Sheikha Alia Humaid Al Qassimi is an Emirati surgeon with a specialism in gynaecology, plastic and reconstructive surgery. She was the first Emirati to become a senior member of the European Society of Aesthetic Surgery, and has since sat on its scientific committee. Qassimi has worked internationally to bring developments in her field to the United Arab Emirates, and was named Inspirational Woman of the Year at the Arab Woman Awards in 2016.

== Career ==
As a child, Alia Humaid Al Qassimi suffered from asthma, and was inspired by her doctors to pursue a career in as a medical professional. She pursued a specialism in gynaecology, becoming the first Emirati surgeon to gain senior membership in the European Society of Aesthetic Surgery. She said that part of her role was the travel in Europe to learn new techniques, and then bring them back to the United Arab Emirates to teach others there. As part of this overseas collaborative work, she attended the Royal College of Surgeons in Ireland at its Dubai campus, graduating in 2008 with a Master's degree in Healthcare Management. Qassimi was also part of the Women Leadership Exchange Programme, an effort between the UAE government and Lund University in Sweden to share knowledge, which she graduated in 2013.

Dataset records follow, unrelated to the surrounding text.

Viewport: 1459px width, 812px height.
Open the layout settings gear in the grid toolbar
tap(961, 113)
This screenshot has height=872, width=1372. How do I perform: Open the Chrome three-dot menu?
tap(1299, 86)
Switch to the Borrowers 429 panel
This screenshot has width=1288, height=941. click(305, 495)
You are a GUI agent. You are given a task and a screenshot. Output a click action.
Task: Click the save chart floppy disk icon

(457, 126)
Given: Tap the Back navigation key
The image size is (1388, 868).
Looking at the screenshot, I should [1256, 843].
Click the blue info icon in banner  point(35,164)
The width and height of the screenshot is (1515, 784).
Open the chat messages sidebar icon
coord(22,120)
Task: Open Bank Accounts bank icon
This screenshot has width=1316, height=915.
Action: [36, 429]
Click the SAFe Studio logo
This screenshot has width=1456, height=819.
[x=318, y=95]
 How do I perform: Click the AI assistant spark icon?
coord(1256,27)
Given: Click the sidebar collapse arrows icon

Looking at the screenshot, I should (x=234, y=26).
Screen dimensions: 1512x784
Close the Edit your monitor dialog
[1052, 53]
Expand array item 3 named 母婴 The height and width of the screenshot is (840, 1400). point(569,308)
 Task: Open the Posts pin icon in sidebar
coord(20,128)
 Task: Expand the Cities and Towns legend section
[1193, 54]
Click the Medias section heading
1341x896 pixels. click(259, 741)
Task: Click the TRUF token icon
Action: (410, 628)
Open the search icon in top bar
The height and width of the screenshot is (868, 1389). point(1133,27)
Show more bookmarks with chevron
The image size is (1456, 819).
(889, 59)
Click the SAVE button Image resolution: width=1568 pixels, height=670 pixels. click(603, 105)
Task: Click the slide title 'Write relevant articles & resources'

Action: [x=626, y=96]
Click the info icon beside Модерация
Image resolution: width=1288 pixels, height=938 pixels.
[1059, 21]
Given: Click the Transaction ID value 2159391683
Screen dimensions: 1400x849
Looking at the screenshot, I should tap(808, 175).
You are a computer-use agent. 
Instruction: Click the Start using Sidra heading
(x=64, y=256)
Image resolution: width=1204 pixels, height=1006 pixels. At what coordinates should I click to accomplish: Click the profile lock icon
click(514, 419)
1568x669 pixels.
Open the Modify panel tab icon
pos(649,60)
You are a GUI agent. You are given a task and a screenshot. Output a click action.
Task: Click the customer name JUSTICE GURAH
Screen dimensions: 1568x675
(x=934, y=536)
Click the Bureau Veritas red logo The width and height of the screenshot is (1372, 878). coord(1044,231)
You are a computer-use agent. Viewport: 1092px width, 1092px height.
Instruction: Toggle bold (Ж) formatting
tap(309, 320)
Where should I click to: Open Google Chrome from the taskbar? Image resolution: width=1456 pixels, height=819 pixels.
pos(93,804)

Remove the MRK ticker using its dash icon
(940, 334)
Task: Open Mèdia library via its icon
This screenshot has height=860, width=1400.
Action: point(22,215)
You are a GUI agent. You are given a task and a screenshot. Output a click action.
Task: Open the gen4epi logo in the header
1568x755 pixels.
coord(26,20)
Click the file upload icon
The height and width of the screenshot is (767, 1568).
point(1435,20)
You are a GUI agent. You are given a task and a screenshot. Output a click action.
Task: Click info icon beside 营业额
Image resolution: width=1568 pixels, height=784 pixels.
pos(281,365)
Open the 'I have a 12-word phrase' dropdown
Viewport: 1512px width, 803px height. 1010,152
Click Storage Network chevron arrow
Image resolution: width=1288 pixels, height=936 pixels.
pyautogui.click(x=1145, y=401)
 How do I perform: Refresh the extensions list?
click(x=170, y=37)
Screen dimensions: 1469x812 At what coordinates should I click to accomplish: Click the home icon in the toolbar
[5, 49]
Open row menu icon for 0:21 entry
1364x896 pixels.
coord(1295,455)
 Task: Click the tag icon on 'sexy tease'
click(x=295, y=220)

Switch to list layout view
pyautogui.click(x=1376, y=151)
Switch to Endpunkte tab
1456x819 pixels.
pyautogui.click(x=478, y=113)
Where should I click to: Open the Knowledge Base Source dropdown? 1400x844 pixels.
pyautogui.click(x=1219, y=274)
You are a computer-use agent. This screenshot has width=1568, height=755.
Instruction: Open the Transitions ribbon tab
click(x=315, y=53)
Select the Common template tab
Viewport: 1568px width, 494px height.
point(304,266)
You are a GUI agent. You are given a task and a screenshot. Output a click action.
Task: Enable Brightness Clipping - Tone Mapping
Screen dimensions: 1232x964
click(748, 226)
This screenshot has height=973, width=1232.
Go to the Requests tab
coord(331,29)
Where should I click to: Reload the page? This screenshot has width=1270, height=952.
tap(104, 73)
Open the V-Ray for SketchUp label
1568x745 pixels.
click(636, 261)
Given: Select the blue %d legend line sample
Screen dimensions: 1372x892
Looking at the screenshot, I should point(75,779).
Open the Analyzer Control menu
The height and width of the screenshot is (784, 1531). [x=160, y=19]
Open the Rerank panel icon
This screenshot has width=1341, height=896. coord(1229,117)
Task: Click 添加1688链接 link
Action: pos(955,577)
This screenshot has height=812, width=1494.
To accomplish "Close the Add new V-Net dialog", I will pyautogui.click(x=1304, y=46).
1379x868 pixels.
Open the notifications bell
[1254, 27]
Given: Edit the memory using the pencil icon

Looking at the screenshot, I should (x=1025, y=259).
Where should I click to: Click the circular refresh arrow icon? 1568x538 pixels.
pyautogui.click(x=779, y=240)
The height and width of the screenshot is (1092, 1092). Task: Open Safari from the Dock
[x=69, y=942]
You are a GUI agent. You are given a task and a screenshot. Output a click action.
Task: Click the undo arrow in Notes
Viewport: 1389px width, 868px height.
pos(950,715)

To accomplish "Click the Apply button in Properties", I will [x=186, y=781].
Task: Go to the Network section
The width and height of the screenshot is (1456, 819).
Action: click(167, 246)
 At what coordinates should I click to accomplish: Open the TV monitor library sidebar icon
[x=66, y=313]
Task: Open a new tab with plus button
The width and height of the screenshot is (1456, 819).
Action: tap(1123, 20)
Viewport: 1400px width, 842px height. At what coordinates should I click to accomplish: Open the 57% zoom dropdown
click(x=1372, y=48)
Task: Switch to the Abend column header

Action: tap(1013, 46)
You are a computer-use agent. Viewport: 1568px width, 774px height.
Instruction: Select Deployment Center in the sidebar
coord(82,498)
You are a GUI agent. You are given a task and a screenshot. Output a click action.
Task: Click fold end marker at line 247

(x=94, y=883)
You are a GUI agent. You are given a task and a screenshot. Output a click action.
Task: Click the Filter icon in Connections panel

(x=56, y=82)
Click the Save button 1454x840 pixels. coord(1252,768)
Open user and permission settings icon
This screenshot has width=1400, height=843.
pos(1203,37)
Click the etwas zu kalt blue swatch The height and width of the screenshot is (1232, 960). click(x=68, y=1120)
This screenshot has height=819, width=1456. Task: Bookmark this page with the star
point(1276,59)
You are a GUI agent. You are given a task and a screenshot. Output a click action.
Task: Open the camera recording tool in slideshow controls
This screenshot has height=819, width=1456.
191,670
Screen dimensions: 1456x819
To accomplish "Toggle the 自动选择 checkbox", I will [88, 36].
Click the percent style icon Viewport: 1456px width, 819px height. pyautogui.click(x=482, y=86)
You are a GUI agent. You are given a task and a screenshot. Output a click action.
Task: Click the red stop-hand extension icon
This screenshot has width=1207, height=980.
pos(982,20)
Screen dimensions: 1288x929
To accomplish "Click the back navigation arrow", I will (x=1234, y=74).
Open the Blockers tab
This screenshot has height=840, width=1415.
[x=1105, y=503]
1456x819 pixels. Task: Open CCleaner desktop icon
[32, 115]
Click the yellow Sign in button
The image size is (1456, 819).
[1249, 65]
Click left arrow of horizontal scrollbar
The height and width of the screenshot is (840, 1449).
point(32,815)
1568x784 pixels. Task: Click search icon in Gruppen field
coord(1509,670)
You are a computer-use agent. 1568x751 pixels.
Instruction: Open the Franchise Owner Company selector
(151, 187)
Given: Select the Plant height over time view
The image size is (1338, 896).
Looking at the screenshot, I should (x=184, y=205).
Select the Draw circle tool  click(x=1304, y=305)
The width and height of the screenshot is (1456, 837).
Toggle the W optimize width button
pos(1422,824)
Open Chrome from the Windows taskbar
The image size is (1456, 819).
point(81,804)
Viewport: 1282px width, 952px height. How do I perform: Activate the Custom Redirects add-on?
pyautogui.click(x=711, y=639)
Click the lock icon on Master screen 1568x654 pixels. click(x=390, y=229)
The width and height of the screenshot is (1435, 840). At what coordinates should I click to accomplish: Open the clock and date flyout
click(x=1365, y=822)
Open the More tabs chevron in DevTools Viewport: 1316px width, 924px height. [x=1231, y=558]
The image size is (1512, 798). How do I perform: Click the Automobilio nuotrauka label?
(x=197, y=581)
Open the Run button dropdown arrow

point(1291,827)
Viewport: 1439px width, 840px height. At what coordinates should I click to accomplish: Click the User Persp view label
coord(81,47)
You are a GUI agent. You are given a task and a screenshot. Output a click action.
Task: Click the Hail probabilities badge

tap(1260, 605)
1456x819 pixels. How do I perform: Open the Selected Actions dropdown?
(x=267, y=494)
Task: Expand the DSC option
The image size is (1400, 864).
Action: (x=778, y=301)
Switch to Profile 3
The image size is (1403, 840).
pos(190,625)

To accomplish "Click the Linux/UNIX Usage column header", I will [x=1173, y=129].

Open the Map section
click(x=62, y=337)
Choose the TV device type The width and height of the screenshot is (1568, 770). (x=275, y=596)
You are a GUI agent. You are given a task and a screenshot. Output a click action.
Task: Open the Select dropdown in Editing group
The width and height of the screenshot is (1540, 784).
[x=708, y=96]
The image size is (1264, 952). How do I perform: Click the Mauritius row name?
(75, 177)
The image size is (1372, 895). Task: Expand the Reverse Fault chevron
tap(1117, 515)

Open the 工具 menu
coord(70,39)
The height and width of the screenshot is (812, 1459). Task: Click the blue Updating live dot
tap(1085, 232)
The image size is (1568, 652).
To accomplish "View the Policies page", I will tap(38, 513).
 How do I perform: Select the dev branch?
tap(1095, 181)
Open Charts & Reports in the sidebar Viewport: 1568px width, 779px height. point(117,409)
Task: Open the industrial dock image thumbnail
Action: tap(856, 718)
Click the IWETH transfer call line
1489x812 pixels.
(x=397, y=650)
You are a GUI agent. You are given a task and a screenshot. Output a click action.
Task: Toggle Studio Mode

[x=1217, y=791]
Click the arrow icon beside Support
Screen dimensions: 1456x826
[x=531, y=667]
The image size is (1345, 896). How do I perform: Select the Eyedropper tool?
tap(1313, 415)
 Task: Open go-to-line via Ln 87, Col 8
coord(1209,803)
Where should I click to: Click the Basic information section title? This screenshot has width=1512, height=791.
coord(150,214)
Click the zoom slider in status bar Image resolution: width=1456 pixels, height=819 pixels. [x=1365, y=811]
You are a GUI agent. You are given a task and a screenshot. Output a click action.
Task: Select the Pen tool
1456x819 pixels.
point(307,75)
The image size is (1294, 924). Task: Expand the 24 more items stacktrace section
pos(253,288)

Qassimi sits on the board of the non-government organisation, Women for Sustainable Growth, which seeks to expand the sharing of knowledge between the Middle East and Scandinavia for the benefit of women. She is employed as the chief executive of the Social Care and Development sector of the Dubai Government, and leads two taskforces in the Dubai disability strategy for 2020 as part of her role as a subject matter expert for the Community Development Authority. In 2017, she was appointed to the scientific committee for the European Society of Aesthetic Surgery's world conference in Madrid, Spain.

=== Awards ===
In 2016, she was named the Inspirational Woman of the Year at the Arab Woman Awards. She said that the awards would inspire her to further her work, adding "The UAE provided us with help and support and that increases our determination to be its ambassadors and inspire generations in the future." The following year, she won the Woman Leader Award at the Global Women's Leaders Conference in the Community Development Excellence category, on the 19th occasion of the conference as it was held in Dubai.

== Personal life ==
Qassimi is married and has five children.